= Chihrdad =

Lost ancient Persian literature

The Čihrdād nask or Kitradād nask is one of the lost nasks (volumes) of the Sasanian Avesta and survives only as summaries preserved in later Zoroastrian writings. The text is said to have been a history of mankind from the beginning down to the revelation of Zarathustra, and it was an important source for later works like the Šāhnāmeh of Ferdowsi.

==Sources==
The Čihrdād nask itself is lost but its structure and content can be reconstructed from references found in later Zoroastrian writings. The most important source is the Denkard, a 9th-10th century encyclopedia of Zoroastrianism. The 12th chapter of its 8th book provides a long description of its content. In addition, the Rivayats, a series of letters from the 15th - 17th century, discuss its content briefly.

==Structure==
The Čihrdād nask was part of the Sasanian Avesta, the Sasanian period collection of Avestan literature. This collection consisted of 21 nasks, which were grouped into 3 divisions; Gathic, ritual, and legal nasks.

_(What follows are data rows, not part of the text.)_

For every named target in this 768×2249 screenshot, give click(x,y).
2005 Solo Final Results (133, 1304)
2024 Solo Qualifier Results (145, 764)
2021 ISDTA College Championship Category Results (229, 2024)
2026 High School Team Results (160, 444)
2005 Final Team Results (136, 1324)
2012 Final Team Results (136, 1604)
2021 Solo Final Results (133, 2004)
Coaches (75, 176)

Within this scheme, the Čihrdād nask belonged to the legal nasks although its content was not concerned with the law. Edward William West estimates, that it consisted of ca. 2,600 words of Avestan text accompanied by ca. 23,400 words of translation and commentary in Pahlavi, which would make it the shortest legal nask and the second shortest overall. Its grouping with the other legal nasks may have been due to a misinterpretation of the second element of its name as dād (law), whereas a derivation from *čiθrō.dāti (the establishment of the origins) is considered more likely.

==Content==
The Čihrdād Nask is said to have contained a comprehensive account of the legendary history according to Zoroastrianism. It began with the first man Gayomard all the way to the revelation of Zarathustra. It is considered to have been an important source for the mythical history of Iran as perceived by the Sasanians. For example, the list of the Pishdadian and Kayanian rulers agrees with the order known from later Islamic writers. In addition, the nask may have contained interpretations that used the mythical history to explain and justify the social order of the Sasanian Empire.